Donald Trump has broken the government. Now is not the time to nitpick over technicalities to deny Joe Biden a chance to fix it.

Confirm Gen. Lloyd Austin as Secretary of Defense.

Of all the gargantuan tasks waiting for President-elect Joe Biden when he enters office on January 20, rebuilding the hollowed-out federal government may be the most daunting, apart from dealing with the immediate emergency of COVID relief and vaccine distribution.

It has been noted over and over again that Joe Biden and Kamala Harris are going to need the counsel and assistance of people who are intimately familiar with the workings of their respective departments to rebuild morale and detoxify them from Trump's plants so that the federal government can once again function in service of the American people rather than of one man who fancies himself king. This is why Biden's choices for the incoming administration have been laser focused on core competency and knowledge of federal bureaucracy.

That's why Biden's picks of people like Tony Blinken to lead the State Department and Alejandro Mayorkas to steer Homeland Security - both former deputy secretaries of their respective departments - was so crucial. That's what makes picks like Janet Yellen at Treasury, Neera Tanden at the helm of the Office of Management and Budget, and the return of Dr. Vivek Murthy as Surgeon General not just good choices in their own light, but also the right fits for a time when even the basic functions of government are looking to emerge from the severe stress test of the Trump years.

It's also why Joe Biden's choice of retired Gen. Lloyd Austin as Secretary of Defense is equally crucial. No agency has suffered more at the hands of Donald Trump and his cronies than the Pentagon, and it will require an unprecedented, seamless combination of military and civilian leadership to heal the wounds Donald Trump has not only inflicted over the past four years but also just since the election, firing his own hand-picked Defense secretary and installing his cronies at every level.
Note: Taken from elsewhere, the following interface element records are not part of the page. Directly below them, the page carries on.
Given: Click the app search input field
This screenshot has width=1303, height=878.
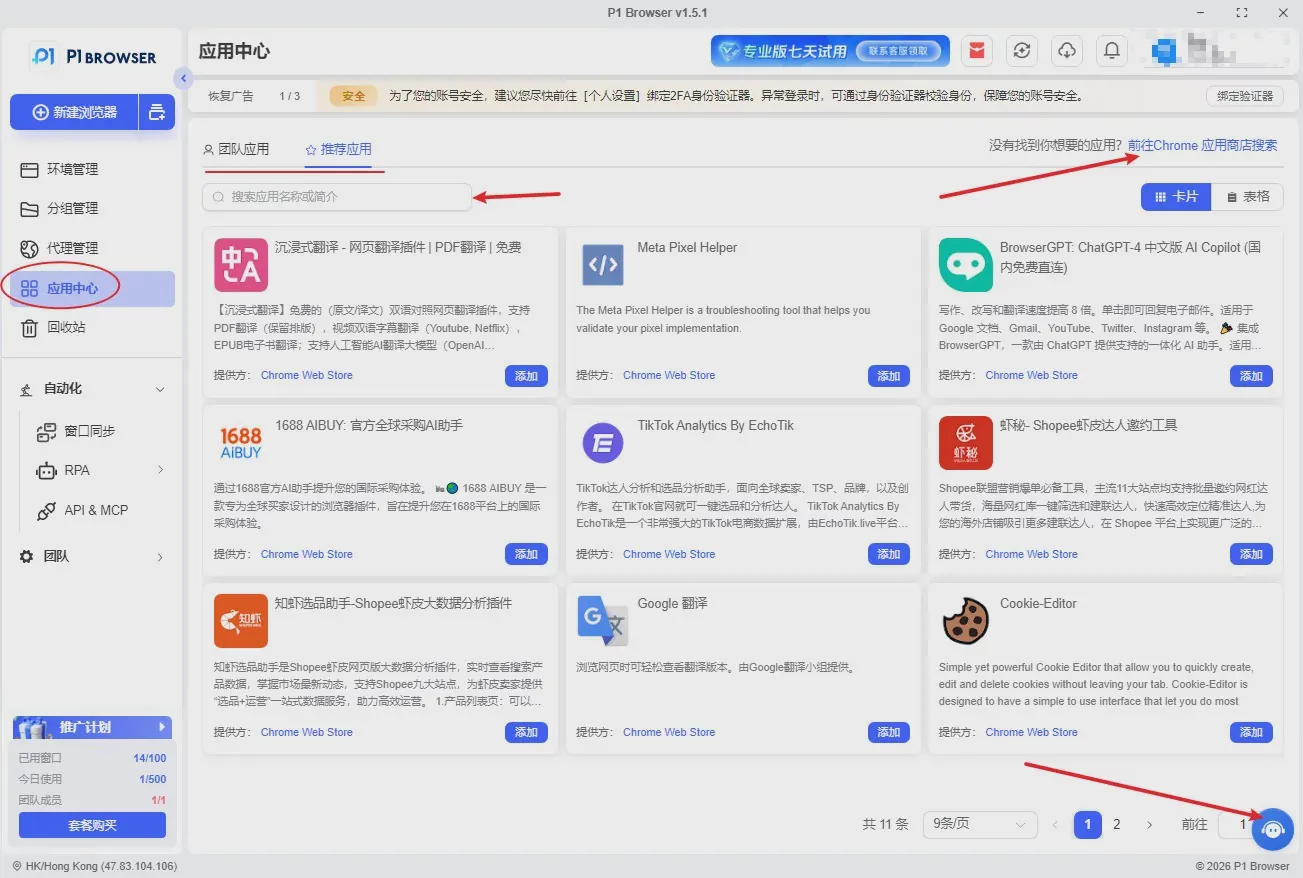Looking at the screenshot, I should 337,197.
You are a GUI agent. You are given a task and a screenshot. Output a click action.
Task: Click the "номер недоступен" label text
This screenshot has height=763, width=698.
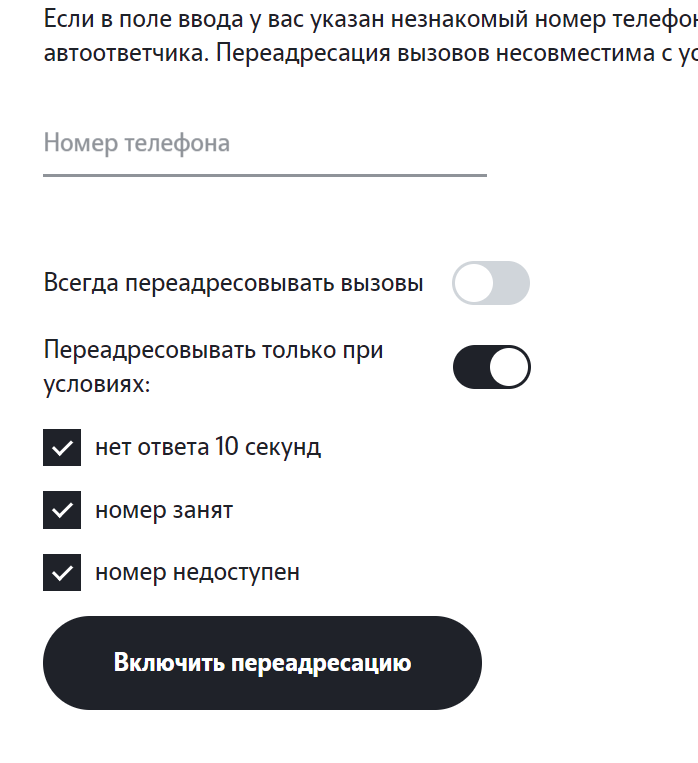click(197, 572)
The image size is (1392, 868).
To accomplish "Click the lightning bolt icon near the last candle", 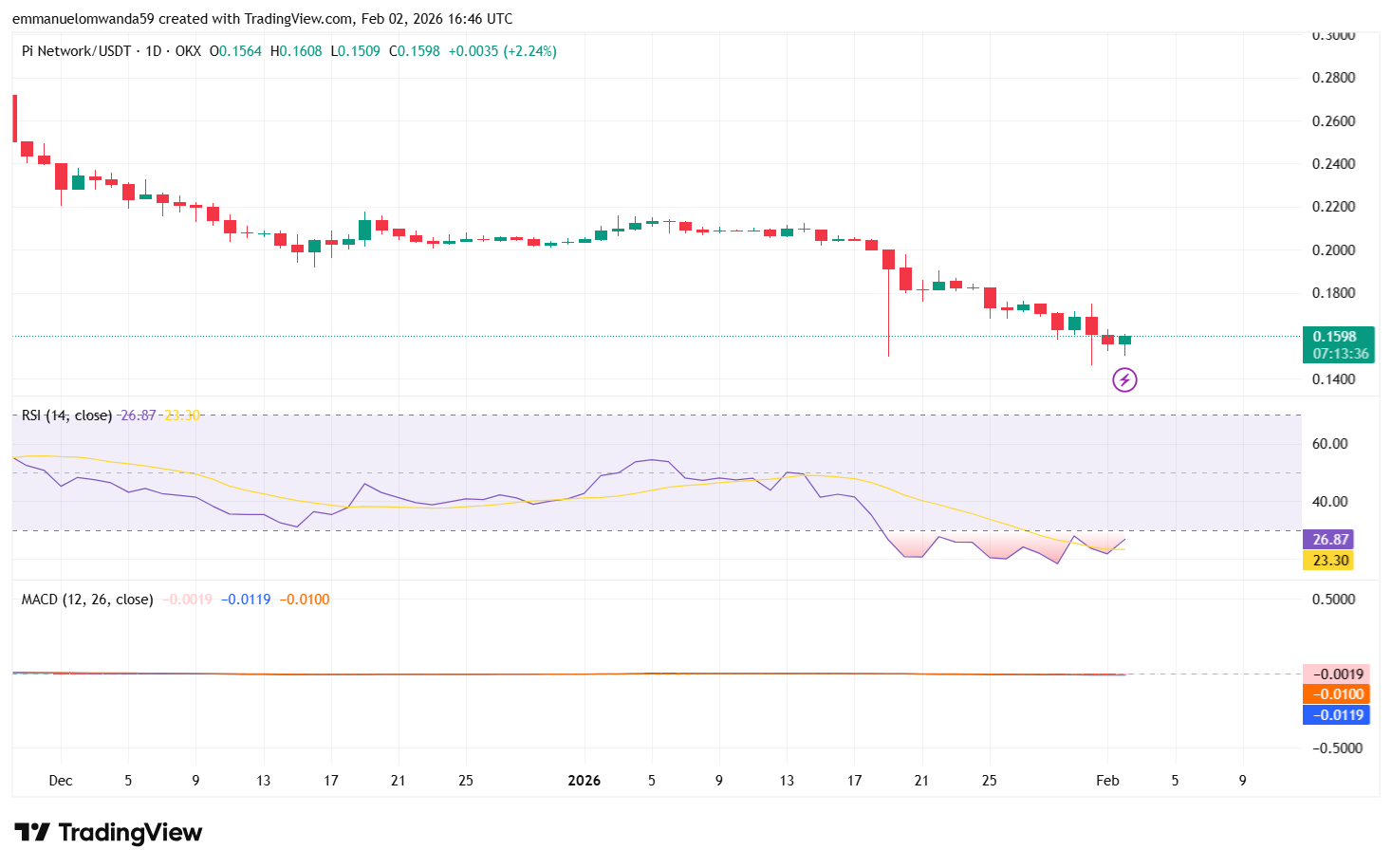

The principle of civilian control of the country's military is an important one, and the law requires individuals serving as Secretary of Defense to have been out of the military for at least seven years. But in recognition of extraordinary circumstances, the law also allows Congress to waive this requirement. That is exactly what happened when Donald Trump appointed retired Gen. Jim Mattis to lead the Pentagon, even though no actual extraordinary circumstance had existed back then, except for the fact that America had just elected an extraordinarily malicious, unpatriotic, and incompetent president.

If there was an improper use of the waiver, that happened in 2017 under Donald Trump, when no urgency presented itself for such an extraordinary step to be taken. But urgent circumstances exist now, and Congress should not seek to repent for its past mistakes by refusing to do the right thing now. The time for Congress - and the media - to have been concerned about precedence was then, not now. Those grumbling about Congress having to grant the second waiver for a former general to head the Pentagon - especially those that supported the waiver for Trump's nominee - should keep it to themselves, and allow the next administration to do the job of fixing what Trump has demolished.

Gen. Austin not only rose through the ranks of the military to become only the sixth African American four star general in our nation's history, he has served important diplomatic functions within the military as both the general President Obama charged with implementing the withdrawal of American troops from Operation Iraqi Freedom and as the head of Central Command until his retirement. As career military, he has intimate familiarity with the inner workings of the Defense Department, and as the first Black General to command an entire war theater, the diplomatic skills necessary to match President-elect Biden's vision of returning to a multilateral security strategy.

These are extraordinary times. It is critical that the Pentagon be led by someone who not only has the confidence of the incoming president but the bureaucratic and institutional pedigree to fix what Trump has broken.